Cunningham's interest in Paralympic sport stemmed from his time at Shenton Park Rehabilitation Centre where he witnessed residents training for the International Stoke Mandeville Games. He participated at the 1960 Rome Games, in wheelchair fencing and wheelchair basketball. He was not selected for 1964 Tokyo Games due to an injury in selection trials in Adelaide. He participated in the 1968 Tel Aviv Games in men's slalom C in athletics and wheelchair basketball. Cunningham won silver medals in both of these events.

Whilst celebrating 50 years of Paralympic sport, in 2010, Cunningham was honoured as a member of the Australian wheelchair basketball team which competed at the 1960 Rome Games alongside his teammates; Kevin Coombs, Gary Hooper, Bill Mather-Brown, Bruno Moretti, and Chris O'Brien (pictured on the right).

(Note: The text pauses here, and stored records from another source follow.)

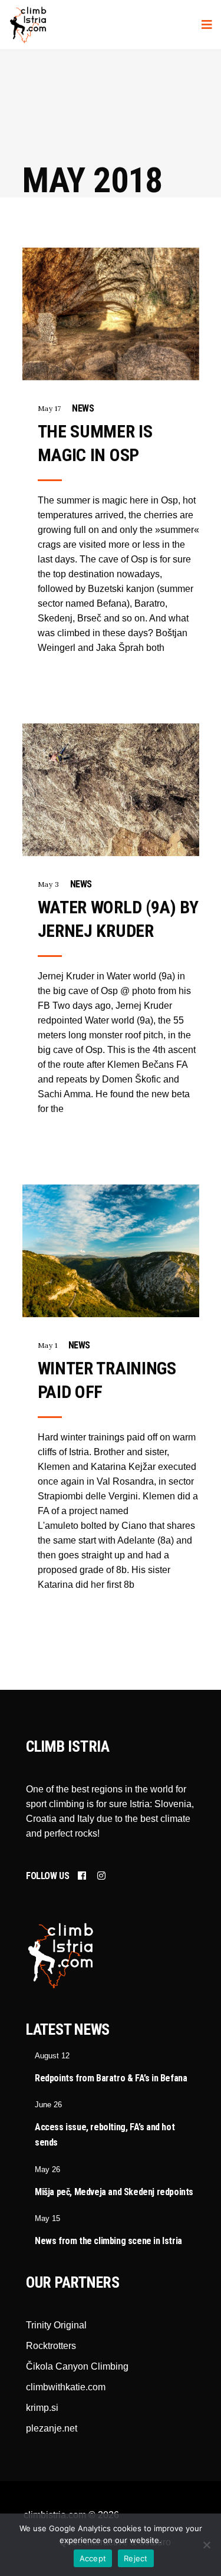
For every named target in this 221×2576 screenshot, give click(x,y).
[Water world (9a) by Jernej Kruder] (110, 789)
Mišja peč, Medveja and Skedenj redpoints (114, 2191)
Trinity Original (56, 2325)
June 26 (48, 2104)
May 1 (48, 1345)
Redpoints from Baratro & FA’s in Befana (111, 2078)
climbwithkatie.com (65, 2387)
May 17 (50, 408)
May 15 (47, 2218)
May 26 (47, 2169)
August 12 (52, 2055)
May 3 (49, 884)
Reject (136, 2558)
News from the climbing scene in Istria (108, 2240)
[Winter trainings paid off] (110, 1251)
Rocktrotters (51, 2346)
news (83, 408)
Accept (93, 2558)
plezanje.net (51, 2428)
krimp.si (42, 2408)
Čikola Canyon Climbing (77, 2366)
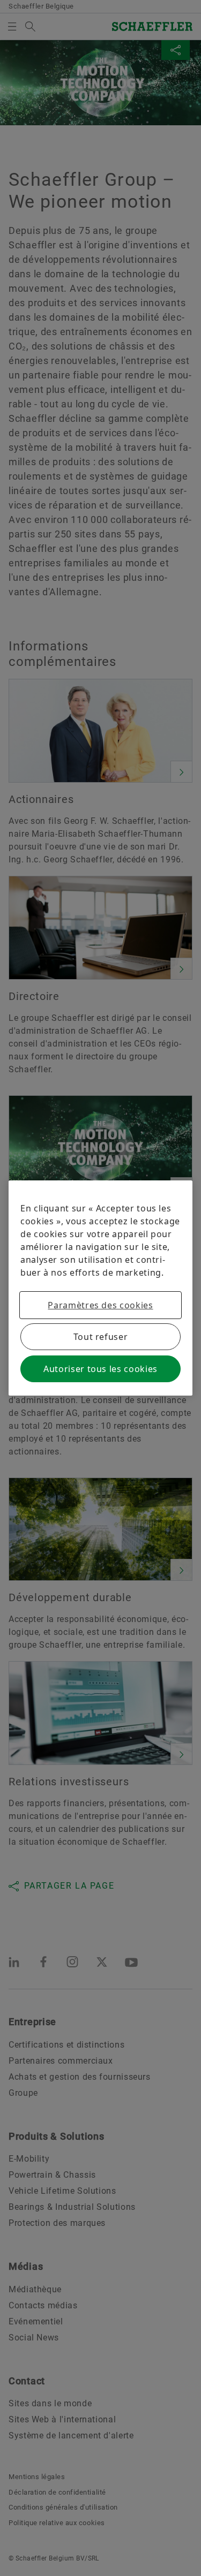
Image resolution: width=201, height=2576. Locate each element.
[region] (100, 1288)
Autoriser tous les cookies (100, 1369)
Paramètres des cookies (100, 1305)
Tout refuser (100, 1337)
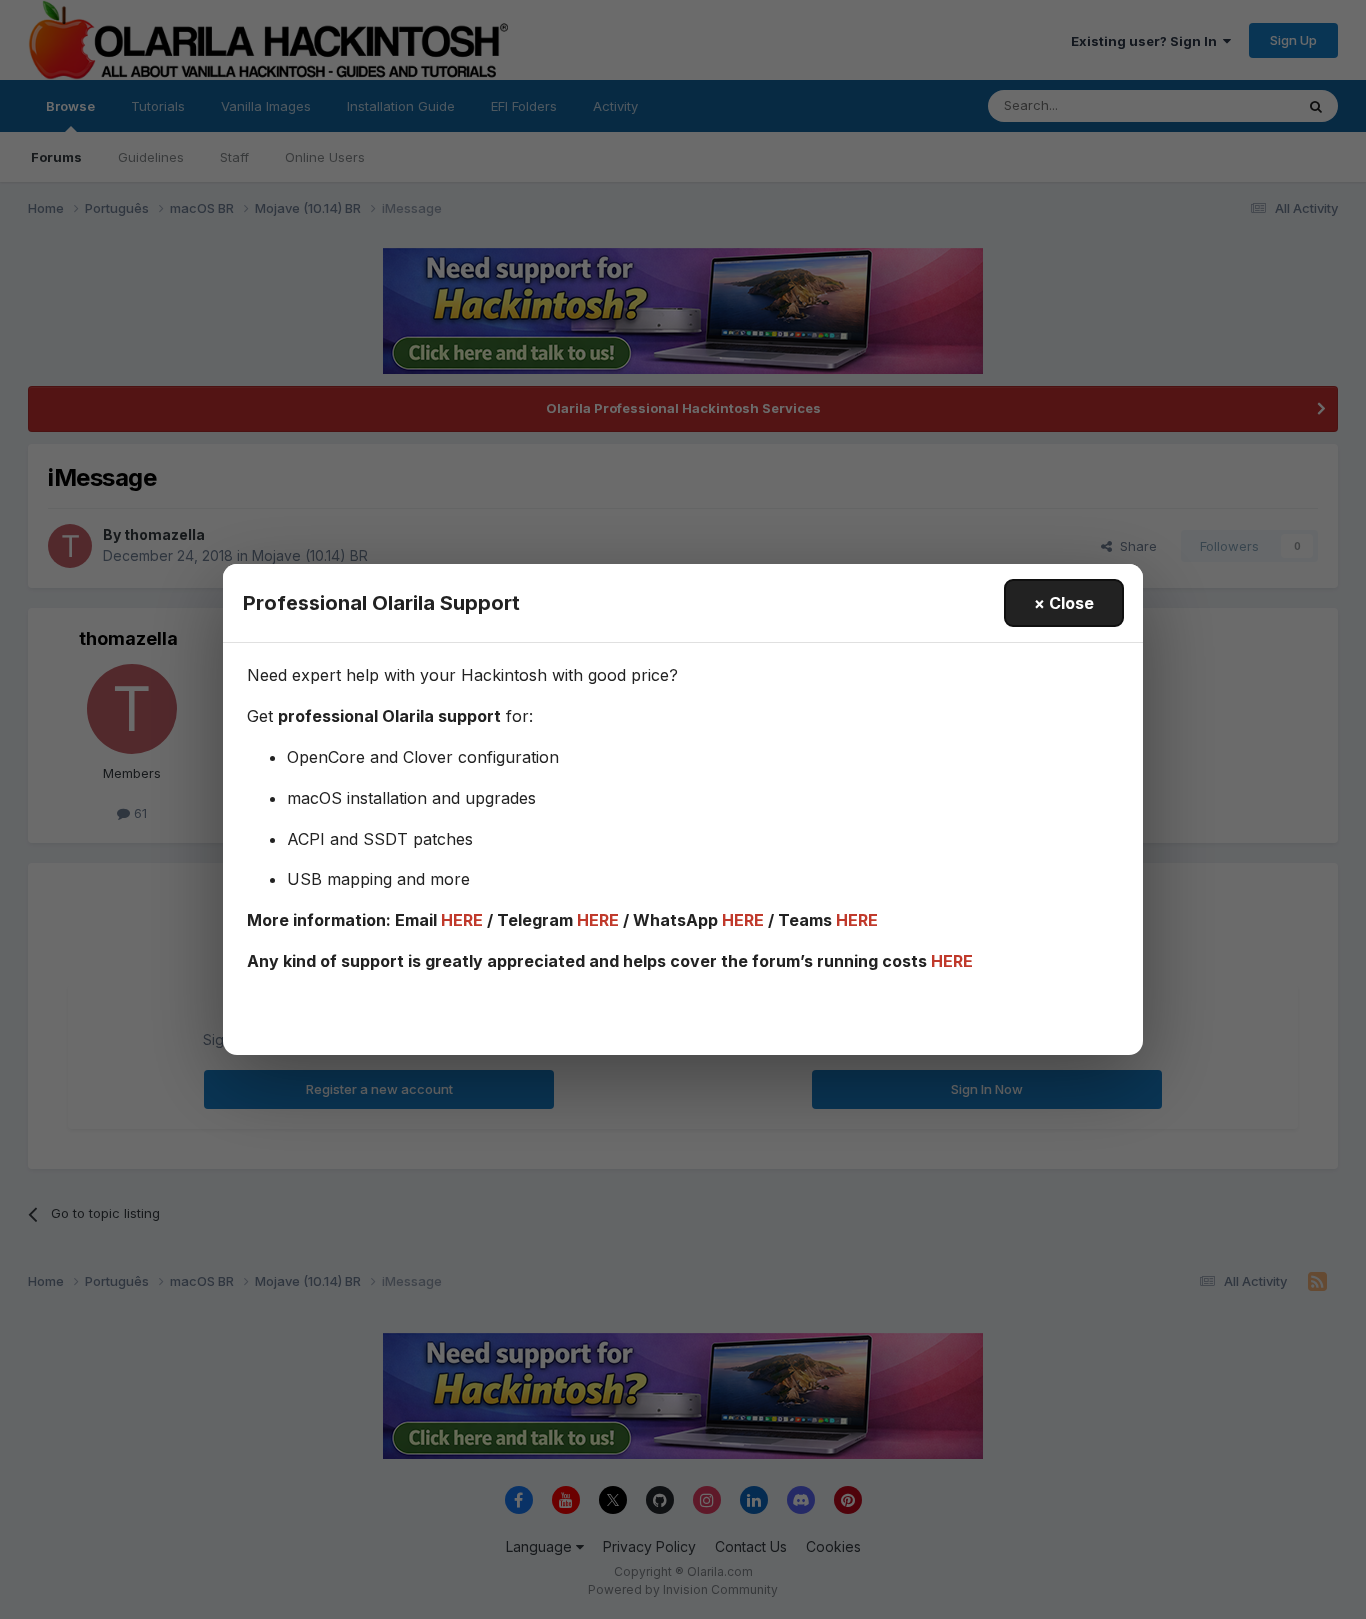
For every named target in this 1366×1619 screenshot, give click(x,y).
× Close (1064, 603)
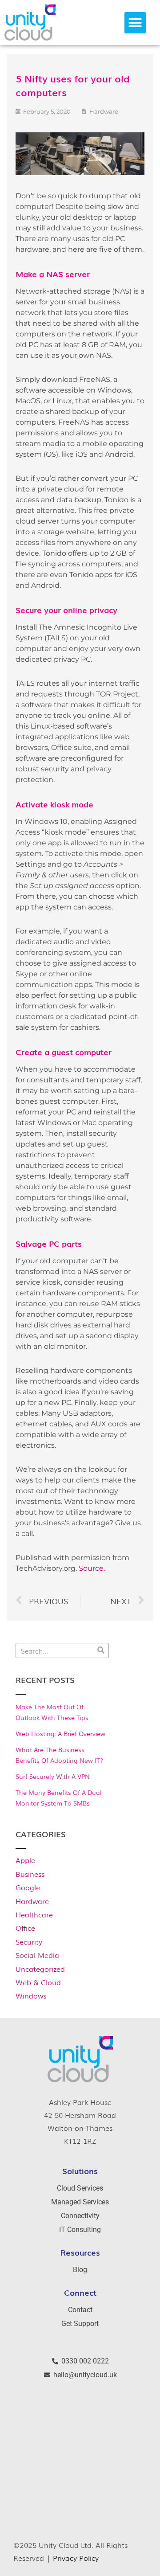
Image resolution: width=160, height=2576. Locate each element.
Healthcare (34, 1914)
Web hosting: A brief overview (60, 1733)
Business (30, 1873)
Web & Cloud (38, 1982)
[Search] (100, 1650)
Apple (25, 1860)
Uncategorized (40, 1968)
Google (28, 1887)
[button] (135, 22)
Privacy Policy (76, 2557)
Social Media (37, 1954)
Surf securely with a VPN (53, 1776)
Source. (92, 1568)
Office (25, 1927)
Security (29, 1941)
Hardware (32, 1901)
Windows (31, 1995)
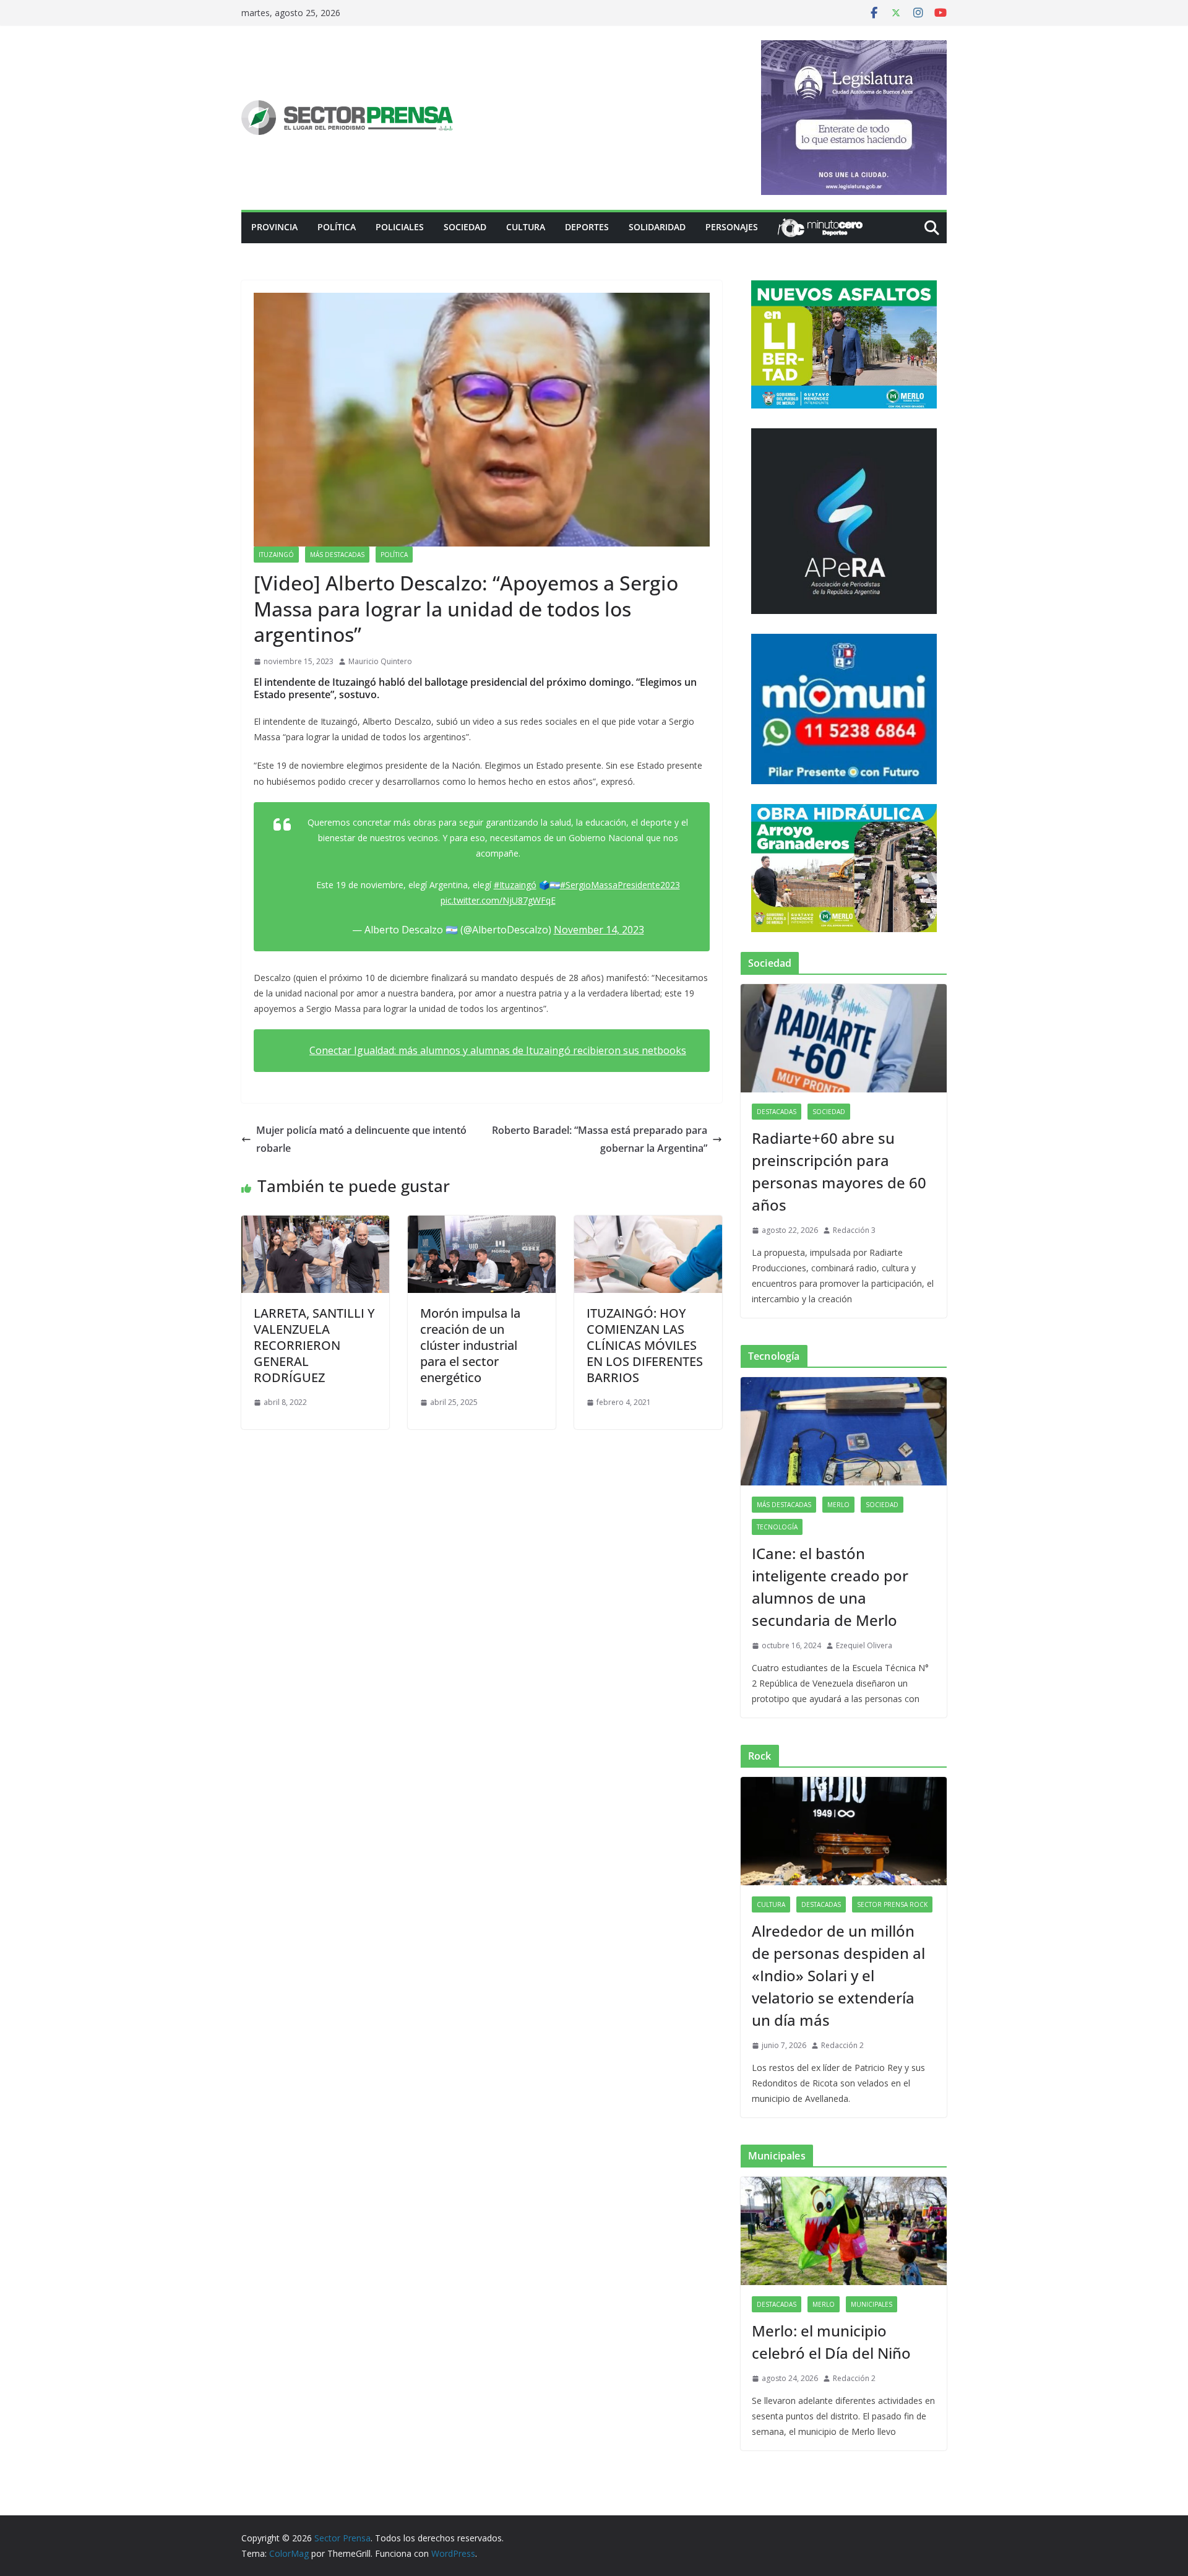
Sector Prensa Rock (892, 1904)
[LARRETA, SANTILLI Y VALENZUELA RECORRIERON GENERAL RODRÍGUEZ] (315, 1224)
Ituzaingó (276, 554)
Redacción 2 (842, 2045)
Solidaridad (657, 227)
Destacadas (776, 1111)
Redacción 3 (854, 1230)
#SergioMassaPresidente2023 (620, 885)
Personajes (731, 227)
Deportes (587, 227)
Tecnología (777, 1527)
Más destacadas (337, 554)
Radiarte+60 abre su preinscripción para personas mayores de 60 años (839, 1171)
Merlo (838, 1504)
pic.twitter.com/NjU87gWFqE (498, 900)
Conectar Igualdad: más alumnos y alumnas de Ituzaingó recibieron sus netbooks (497, 1050)
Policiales (400, 227)
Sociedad (465, 227)
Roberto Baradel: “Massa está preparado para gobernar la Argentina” (599, 1139)
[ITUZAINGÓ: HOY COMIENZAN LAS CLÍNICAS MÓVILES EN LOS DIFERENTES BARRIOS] (648, 1224)
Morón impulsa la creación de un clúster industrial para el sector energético (470, 1345)
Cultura (525, 227)
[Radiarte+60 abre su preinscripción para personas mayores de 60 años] (844, 1038)
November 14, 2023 (599, 929)
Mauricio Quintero (380, 661)
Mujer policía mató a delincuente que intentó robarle (361, 1139)
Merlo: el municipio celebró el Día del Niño (831, 2341)
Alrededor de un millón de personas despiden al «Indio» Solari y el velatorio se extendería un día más (838, 1975)
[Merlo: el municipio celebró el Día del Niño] (844, 2231)
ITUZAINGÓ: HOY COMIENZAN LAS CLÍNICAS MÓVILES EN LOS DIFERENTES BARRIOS (645, 1345)
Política (336, 227)
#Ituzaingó (515, 885)
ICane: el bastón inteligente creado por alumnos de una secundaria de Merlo (830, 1586)
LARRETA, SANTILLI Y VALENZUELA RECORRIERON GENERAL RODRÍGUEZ (314, 1345)
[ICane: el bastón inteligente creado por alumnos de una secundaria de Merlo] (844, 1431)
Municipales (871, 2304)
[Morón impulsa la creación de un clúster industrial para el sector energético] (482, 1224)
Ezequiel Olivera (864, 1645)
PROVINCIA (274, 227)
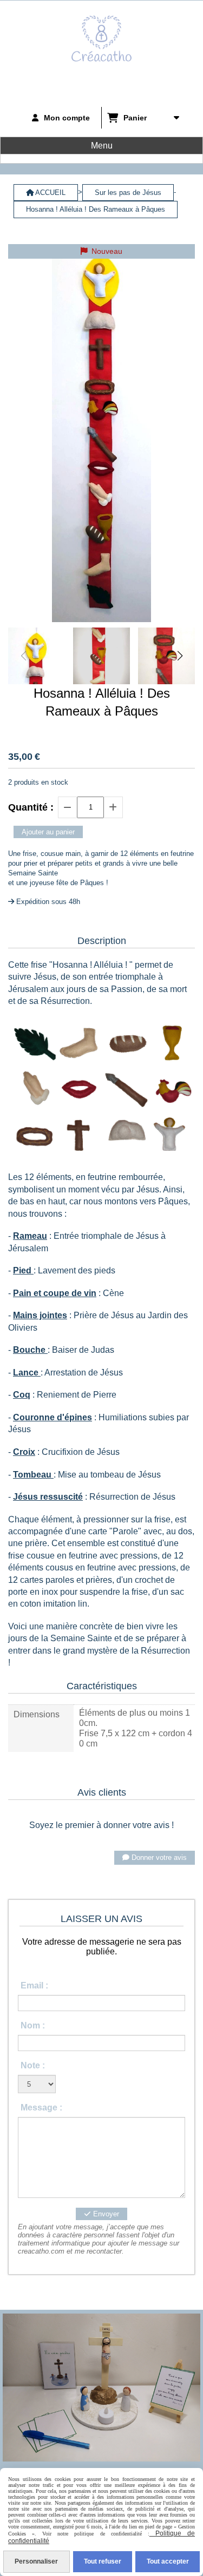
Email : (34, 1985)
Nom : (33, 2025)
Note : (33, 2065)
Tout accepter (168, 2561)
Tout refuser (102, 2561)
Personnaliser (36, 2561)
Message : (41, 2107)
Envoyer (105, 2214)
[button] (179, 655)
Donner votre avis (158, 1857)
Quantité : (31, 807)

===Commonwealth Paraplegic Games===
Cunningham participated in three Commonwealth Paraplegic Games. At the 1962 Perth Games, he competed in many events and won gold medals in the pentathlon and men's wheelchair basketball. At the 1966 Kingston Games, he won a gold medal in track relay, 3 silver and two bronze medals in basketball and track and field events. He competed at the 1970 Games in Edinburgh, Scotland and then retired from Paralympic sport.